GIVEN REQUEST -
Starting with the line that contains "Task: Open Android recent apps button" and going on through the end of the material, rewrite those lines with "Stickers" changed to "Emoji". Leave everything else unchanged.

LISTED ENTRIES -

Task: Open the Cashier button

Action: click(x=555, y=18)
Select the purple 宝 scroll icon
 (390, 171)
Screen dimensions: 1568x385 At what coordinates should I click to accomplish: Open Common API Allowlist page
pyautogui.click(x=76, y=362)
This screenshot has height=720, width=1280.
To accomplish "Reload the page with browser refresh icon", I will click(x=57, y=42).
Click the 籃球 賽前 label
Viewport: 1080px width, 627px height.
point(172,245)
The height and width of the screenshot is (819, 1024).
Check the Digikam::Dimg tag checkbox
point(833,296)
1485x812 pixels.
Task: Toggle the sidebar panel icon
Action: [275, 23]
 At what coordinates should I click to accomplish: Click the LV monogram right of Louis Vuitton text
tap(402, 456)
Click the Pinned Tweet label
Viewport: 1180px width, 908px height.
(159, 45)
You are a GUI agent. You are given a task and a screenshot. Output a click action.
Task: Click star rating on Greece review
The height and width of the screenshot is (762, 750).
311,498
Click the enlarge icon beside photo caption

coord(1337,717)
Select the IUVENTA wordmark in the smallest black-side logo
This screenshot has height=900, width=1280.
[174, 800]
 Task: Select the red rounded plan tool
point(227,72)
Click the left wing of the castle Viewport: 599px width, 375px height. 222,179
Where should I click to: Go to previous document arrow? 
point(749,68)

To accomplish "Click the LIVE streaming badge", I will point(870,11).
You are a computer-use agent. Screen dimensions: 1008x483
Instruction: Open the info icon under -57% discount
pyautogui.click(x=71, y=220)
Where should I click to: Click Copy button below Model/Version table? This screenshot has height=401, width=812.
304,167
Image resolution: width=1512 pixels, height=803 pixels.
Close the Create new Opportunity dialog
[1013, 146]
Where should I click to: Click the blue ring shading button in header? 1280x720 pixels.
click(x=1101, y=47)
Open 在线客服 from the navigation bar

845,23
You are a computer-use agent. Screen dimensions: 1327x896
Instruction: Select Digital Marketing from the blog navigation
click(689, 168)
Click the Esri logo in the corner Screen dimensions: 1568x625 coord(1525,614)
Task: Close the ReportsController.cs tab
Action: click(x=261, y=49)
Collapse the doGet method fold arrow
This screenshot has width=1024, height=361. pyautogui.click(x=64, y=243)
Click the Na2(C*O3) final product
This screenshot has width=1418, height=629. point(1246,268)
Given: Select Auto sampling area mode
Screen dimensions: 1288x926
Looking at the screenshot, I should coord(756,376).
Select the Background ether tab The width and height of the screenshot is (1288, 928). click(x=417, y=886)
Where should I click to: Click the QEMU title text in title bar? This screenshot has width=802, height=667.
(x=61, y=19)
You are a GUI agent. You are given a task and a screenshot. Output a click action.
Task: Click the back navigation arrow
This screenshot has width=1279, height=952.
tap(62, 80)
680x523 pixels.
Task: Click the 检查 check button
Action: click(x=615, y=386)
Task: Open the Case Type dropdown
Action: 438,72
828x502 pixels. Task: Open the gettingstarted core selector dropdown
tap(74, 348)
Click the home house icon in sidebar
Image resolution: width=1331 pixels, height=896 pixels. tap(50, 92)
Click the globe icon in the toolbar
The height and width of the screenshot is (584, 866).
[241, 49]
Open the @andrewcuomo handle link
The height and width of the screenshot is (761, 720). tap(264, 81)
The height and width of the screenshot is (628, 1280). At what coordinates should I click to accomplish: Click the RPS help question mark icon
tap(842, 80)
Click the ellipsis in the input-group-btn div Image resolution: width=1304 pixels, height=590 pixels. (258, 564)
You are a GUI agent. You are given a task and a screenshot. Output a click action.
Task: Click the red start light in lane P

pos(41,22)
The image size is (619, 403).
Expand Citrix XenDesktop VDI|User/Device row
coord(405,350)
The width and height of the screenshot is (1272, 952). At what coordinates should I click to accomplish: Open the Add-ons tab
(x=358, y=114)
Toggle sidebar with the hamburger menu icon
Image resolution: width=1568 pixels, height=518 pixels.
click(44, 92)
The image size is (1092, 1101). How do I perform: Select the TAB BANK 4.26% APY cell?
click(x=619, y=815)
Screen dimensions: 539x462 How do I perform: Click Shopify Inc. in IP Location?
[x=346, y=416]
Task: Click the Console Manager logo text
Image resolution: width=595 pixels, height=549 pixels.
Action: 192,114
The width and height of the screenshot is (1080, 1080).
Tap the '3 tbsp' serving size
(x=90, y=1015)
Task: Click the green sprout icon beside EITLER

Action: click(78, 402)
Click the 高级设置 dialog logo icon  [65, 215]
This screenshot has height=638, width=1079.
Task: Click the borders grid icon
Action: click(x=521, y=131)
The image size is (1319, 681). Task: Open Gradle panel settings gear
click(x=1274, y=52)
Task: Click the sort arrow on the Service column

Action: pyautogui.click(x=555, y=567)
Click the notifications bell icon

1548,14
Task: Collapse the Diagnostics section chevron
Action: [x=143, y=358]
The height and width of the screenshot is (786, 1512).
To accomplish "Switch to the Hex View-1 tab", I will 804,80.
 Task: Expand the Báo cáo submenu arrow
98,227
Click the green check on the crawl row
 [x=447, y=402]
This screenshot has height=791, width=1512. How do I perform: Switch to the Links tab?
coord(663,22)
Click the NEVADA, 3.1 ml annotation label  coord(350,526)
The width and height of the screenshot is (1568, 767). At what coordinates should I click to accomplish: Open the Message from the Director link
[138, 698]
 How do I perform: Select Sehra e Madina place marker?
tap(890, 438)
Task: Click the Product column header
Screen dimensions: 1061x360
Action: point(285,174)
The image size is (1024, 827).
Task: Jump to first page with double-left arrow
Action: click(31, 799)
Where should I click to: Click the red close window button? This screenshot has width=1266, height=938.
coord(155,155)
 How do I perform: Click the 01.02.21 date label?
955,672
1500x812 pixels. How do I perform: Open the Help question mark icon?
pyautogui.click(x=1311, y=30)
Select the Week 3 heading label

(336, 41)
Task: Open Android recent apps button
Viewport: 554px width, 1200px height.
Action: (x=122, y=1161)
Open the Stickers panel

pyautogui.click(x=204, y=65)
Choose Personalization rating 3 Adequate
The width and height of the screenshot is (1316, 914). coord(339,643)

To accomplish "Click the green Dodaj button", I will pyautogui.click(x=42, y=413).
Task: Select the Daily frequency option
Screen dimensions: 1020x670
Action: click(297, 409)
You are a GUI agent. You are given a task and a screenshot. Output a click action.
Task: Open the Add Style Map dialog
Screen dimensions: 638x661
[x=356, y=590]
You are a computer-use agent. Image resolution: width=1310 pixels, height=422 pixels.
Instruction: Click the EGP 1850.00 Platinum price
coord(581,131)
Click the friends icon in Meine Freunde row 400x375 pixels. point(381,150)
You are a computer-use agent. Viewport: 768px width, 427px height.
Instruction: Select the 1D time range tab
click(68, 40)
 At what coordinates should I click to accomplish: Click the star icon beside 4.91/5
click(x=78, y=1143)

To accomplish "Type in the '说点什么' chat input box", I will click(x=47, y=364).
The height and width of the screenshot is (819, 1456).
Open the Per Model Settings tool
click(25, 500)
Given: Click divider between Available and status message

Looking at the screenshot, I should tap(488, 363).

EXERCISE ANSWER -
Task: Open Android recent apps button
Viewport: 554px width, 1200px height.
Action: (x=122, y=1161)
Open the Emoji panel

pyautogui.click(x=204, y=65)
Choose Personalization rating 3 Adequate
The width and height of the screenshot is (1316, 914). coord(339,643)

To accomplish "Click the green Dodaj button", I will pyautogui.click(x=42, y=413).
Task: Select the Daily frequency option
Screen dimensions: 1020x670
Action: click(297, 409)
You are a GUI agent. You are given a task and a screenshot. Output a click action.
Task: Open the Add Style Map dialog
Screen dimensions: 638x661
[x=356, y=590]
You are a computer-use agent. Image resolution: width=1310 pixels, height=422 pixels.
Instruction: Click the EGP 1850.00 Platinum price
coord(581,131)
Click the friends icon in Meine Freunde row 400x375 pixels. point(381,150)
You are a computer-use agent. Viewport: 768px width, 427px height.
Instruction: Select the 1D time range tab
click(68, 40)
 At what coordinates should I click to accomplish: Click the star icon beside 4.91/5
click(x=78, y=1143)

To accomplish "Type in the '说点什么' chat input box", I will click(x=47, y=364).
The height and width of the screenshot is (819, 1456).
Open the Per Model Settings tool
click(25, 500)
Given: Click divider between Available and status message

Looking at the screenshot, I should tap(488, 363).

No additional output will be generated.